The U.S. Supreme Court began hearing oral arguments Monday on the Deferred Action for Childhood Arrivals, or DACA, the Obama-era program which provided legal protections for more than 700,000 immigrants who arrived in the U.S. as children.
Alaska’s Congressional delegation have expressed varying degrees of support for the program’s goal of protecting childhood arrivals, while criticizing its implementation by the Obama administration.
Sen. Lisa Murkowski, R-Alaska, gave the most full-throated support for the program. In a prepared statement to the Empire, Murkowski said she stood with Dreamers, the name given to childhood arrivals.
“Today, we all should be renewing the call for a legislative solution for the Dreamers,” Murkowski said. “I strongly believe that we simply should not punish children for the actions of their parents. I for one, stand ready to work with my colleagues on both sides of the aisle to provide a legal, certain path forward for the Dreamers.”
Murkowski noted her support for the Development, Relief and Education for Alien Minors Act, or Dream Act, which would provide a path to citizenship for immigrant minors. The Dream Act has been stalled in Congress since 2001 and has seen several iterations, including one in 2019.
Sen. Dan Sullivan, R-Alaska, was more critical of the Obama administration’s approach to implementing DACA but supported its goals.
In response to a request for comment, Sullivan’s press secretary Mike Anderson said, “Sullivan supports finding a solution for DACA recipients – but prefers that Congress create the solution rather than through executive action or judicial review.”
In a February 2018 statement, Sullivan expressed support for the Secure and Succeed Act, which would have provided a path to citizenship for DACA recipients but also included strengthening security at the southern border.
“I am committed to establishing strong immigration policies that strengthen the economy, protect American workers, and bolster border security,” Sullivan’s statement said. “While also exhibiting a level of compassion that is woven into the fabric of our nation.”
The office of Alaska’s only House Representative, Don Young, did not respond to a request for comment but according to the congressman’s website, he supports some kind of resolution for DACA.
“Our country’s current immigration system needs to be updated to meet the growing border security challenges which is why I believe legislative action must be taken,” Young said in a statement following the failure of two House resolutions in 2018.

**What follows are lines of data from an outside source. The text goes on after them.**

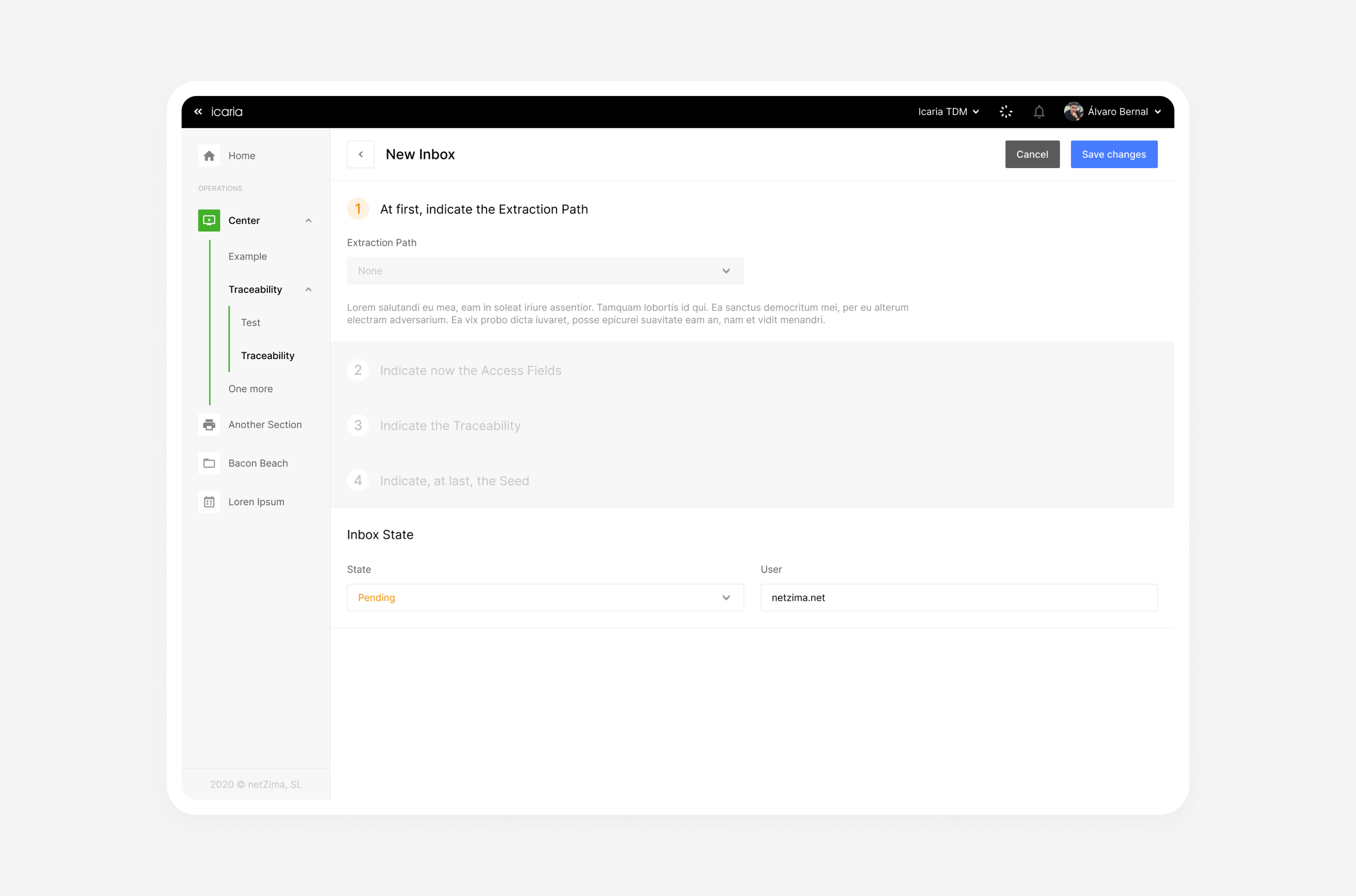Open the State dropdown showing Pending
Viewport: 1356px width, 896px height.
click(545, 597)
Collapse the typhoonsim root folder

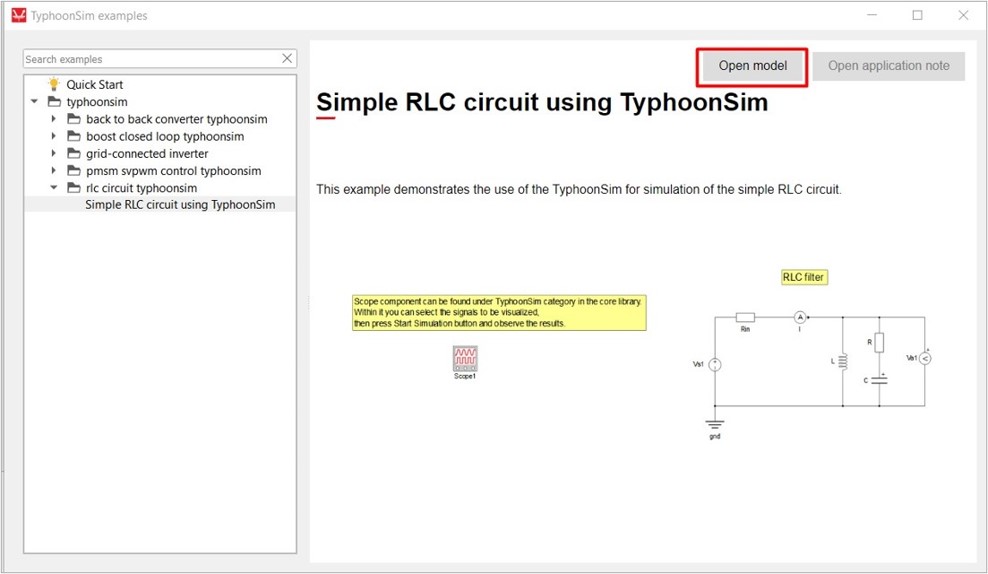pyautogui.click(x=35, y=102)
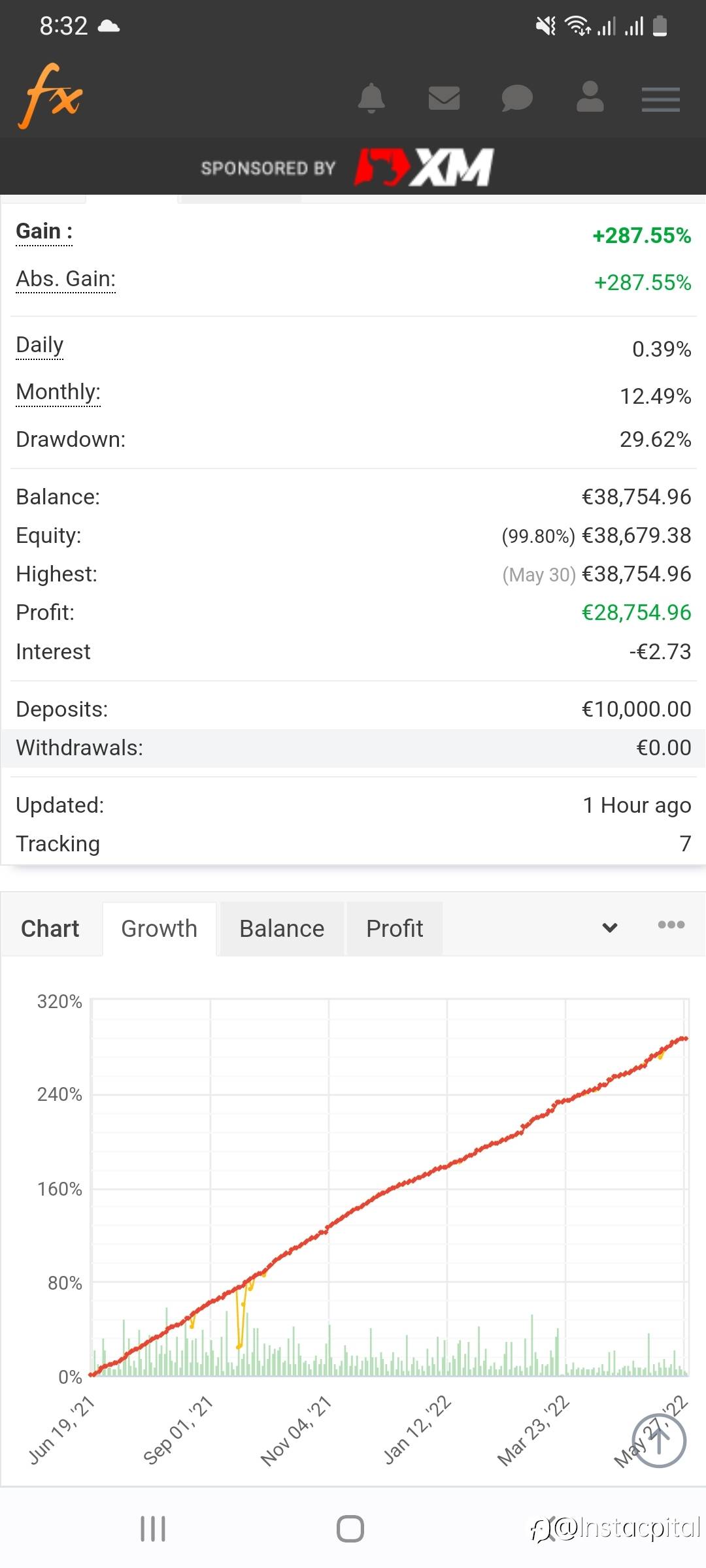
Task: Tap the XM sponsor logo
Action: [424, 167]
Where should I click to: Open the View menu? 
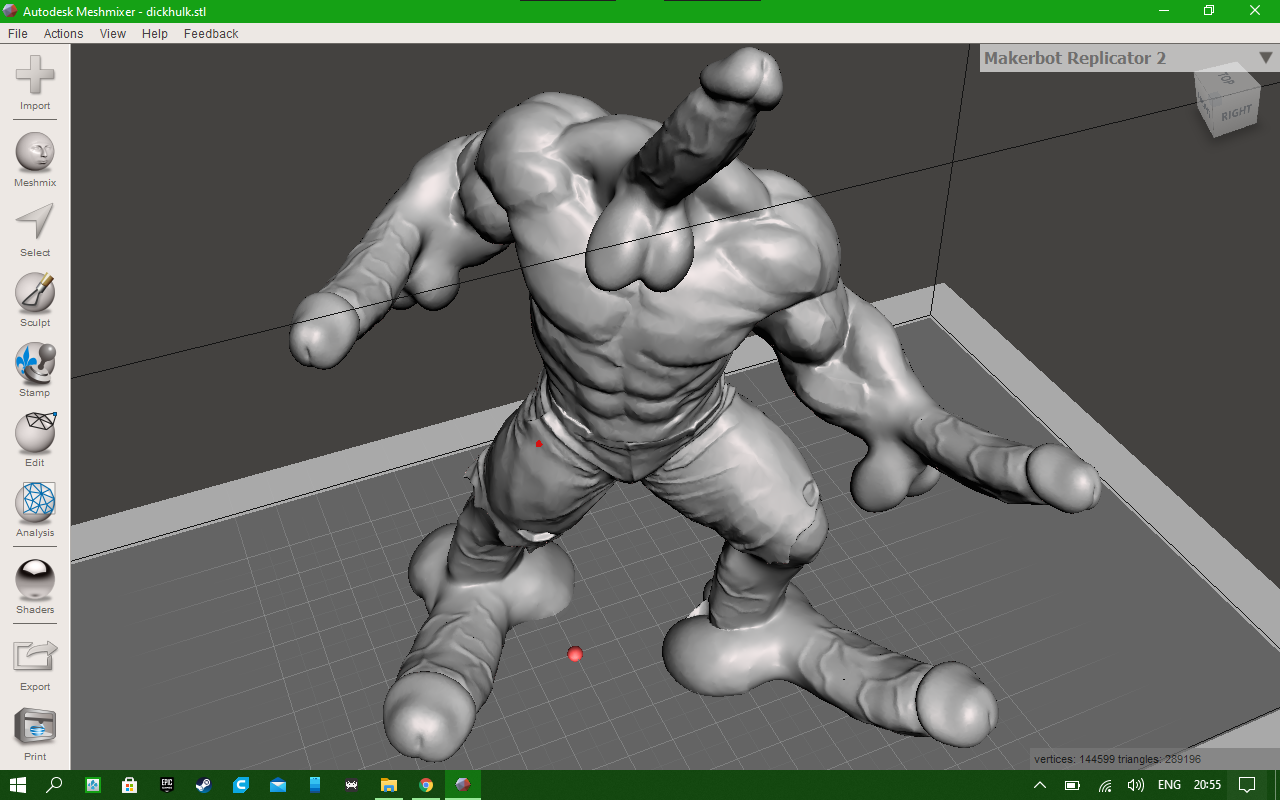coord(113,34)
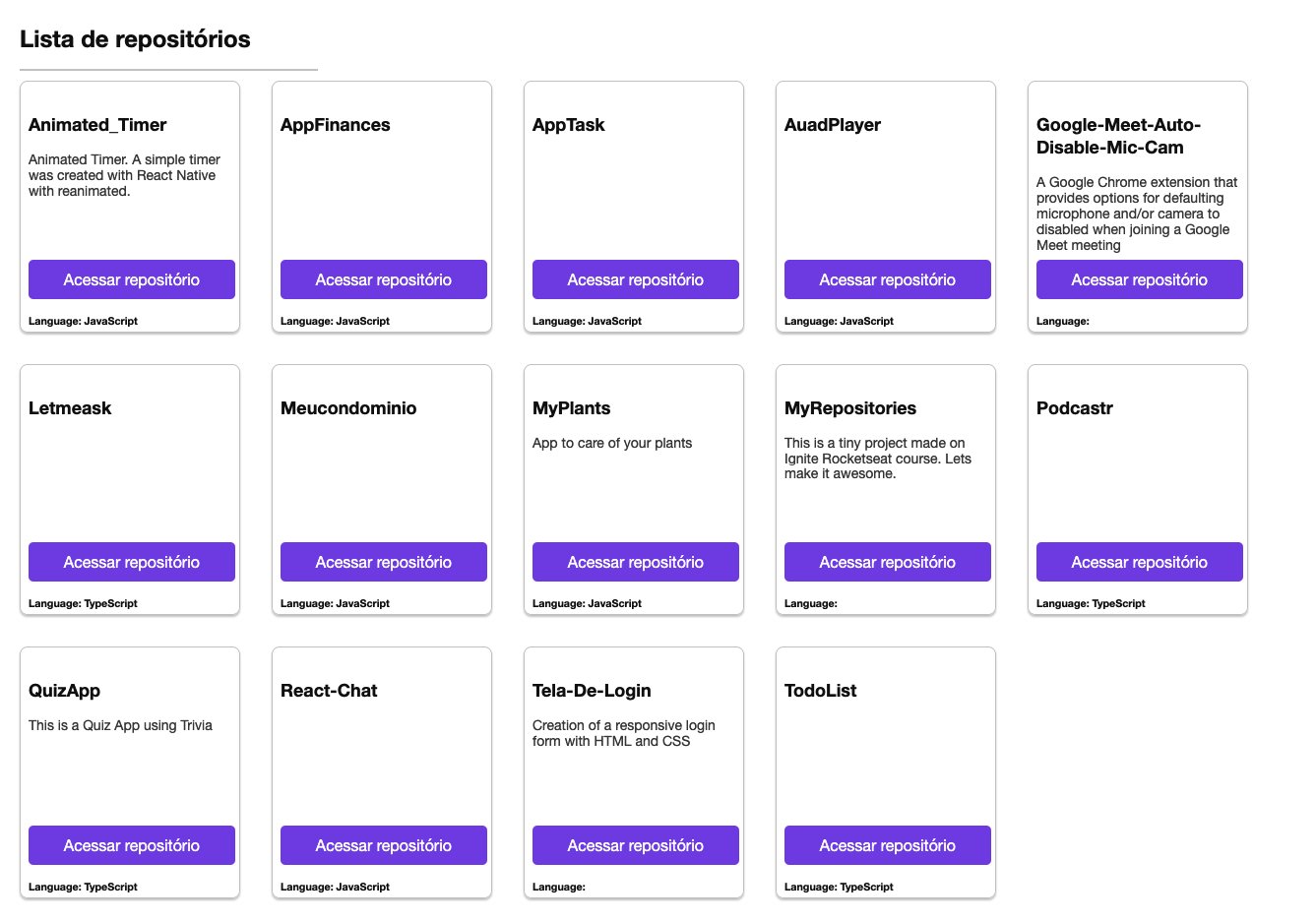This screenshot has height=922, width=1316.
Task: Access the MyRepositories repository
Action: pos(887,562)
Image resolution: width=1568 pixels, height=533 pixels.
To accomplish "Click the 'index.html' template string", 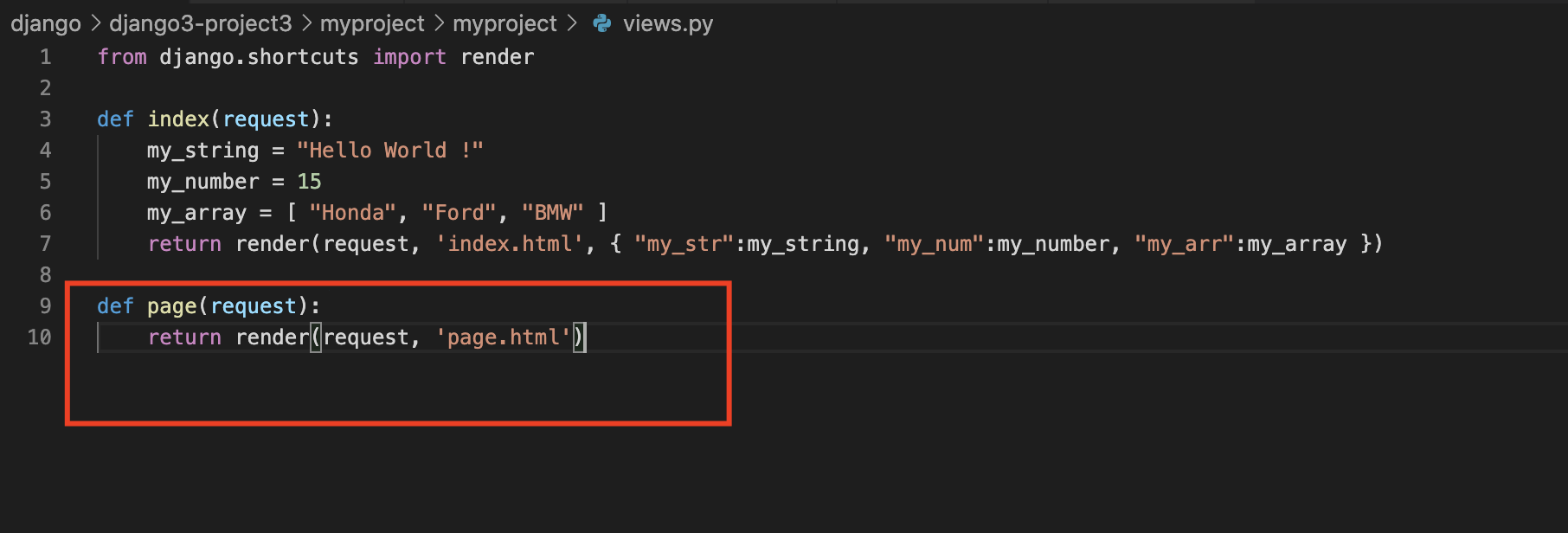I will tap(510, 244).
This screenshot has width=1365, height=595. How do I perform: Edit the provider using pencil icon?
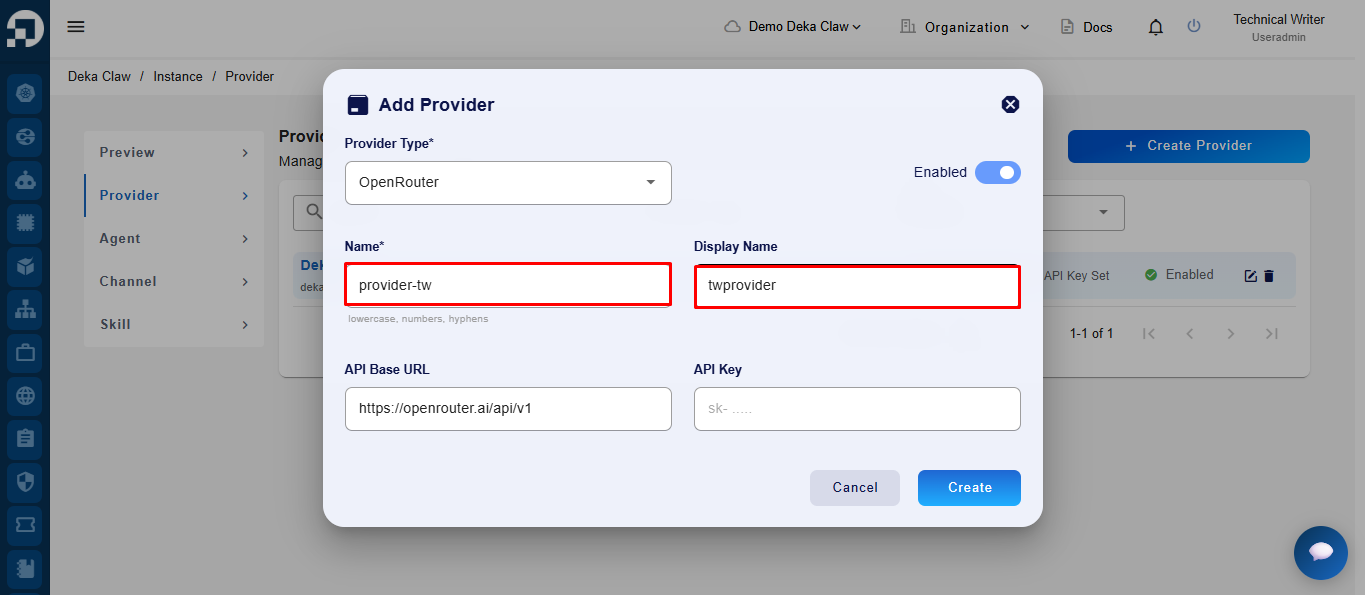[x=1250, y=276]
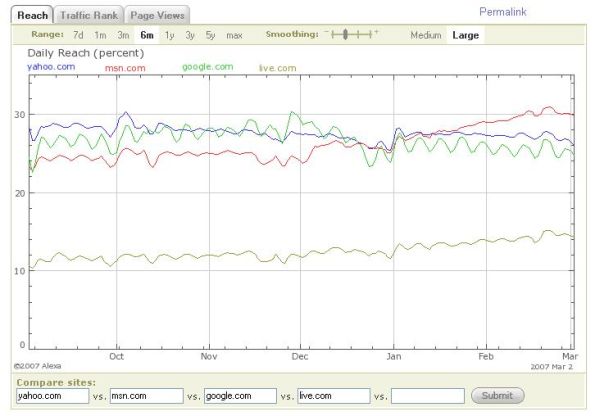
Task: Click the Smoothing slider handle
Action: pyautogui.click(x=346, y=35)
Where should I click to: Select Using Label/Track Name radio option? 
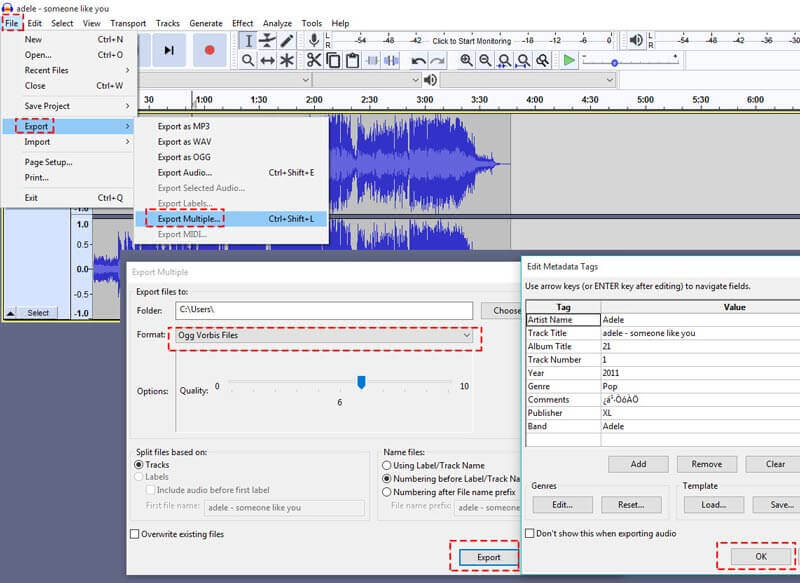coord(388,465)
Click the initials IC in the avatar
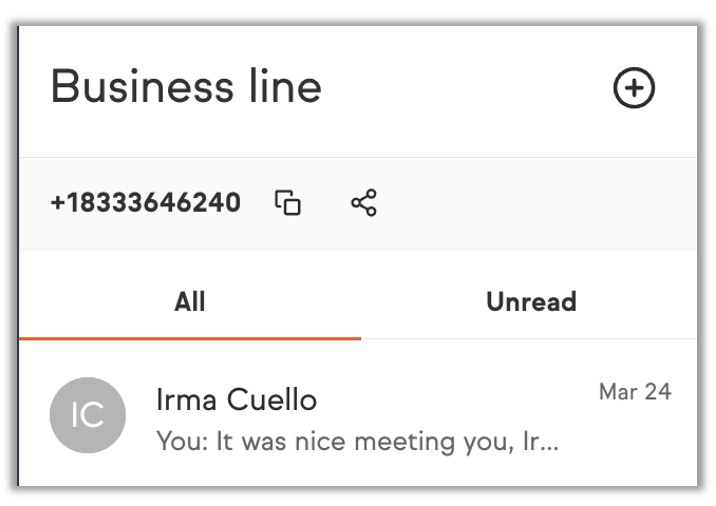Viewport: 716px width, 506px height. tap(88, 416)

The DACA program was initiated in 2012 and allowed for immigrants who arrived in the U.S. as children to receive protection from deportation and the legal ability to work. The program does not, however, provide recipients with a path to citizenship.
The Trump Administration has sought to end DACA, though President Donald Trump has praised the goals of the program itself.
“I do not favor punishing children, most of whom are now adults, for the actions of their parents,” Trump said in a 2017 statement calling for an end to the program. “But we must also recognize that we are nation of opportunity because we are a nation of laws.”
Trump accused the program of spurring a humanitarian crisis of a wave of unaccompanied minors from Central America to the U.S. many of whom, the president said, would go on to join violent gangs.
The Obama administration created the program using an executive order, something which his critics say undermines Congress’ role as lawmaker and the separation of powers.
On Monday, the Supreme Court heard the first round of oral arguments whether the Trump administration had legal grounds to end the program.
The New York Times reported Monday the Supreme Court’s conservative majority “appeared ready to side with the Trump administration.”
According to U.S. Citizenship and Immigration Services, 280 DACA applications have been approved in Alaska between 2012 and June 30, 2019, including renewals. DACA protections are good for two years. Under current regulations certain recipients and retain their protected status until 2021.
Immigrants eligible for DACA must have been brought to the U.S. at age 16 or younger. Over 50 percent of all DACA recipients live in Texas and California, according to federal data.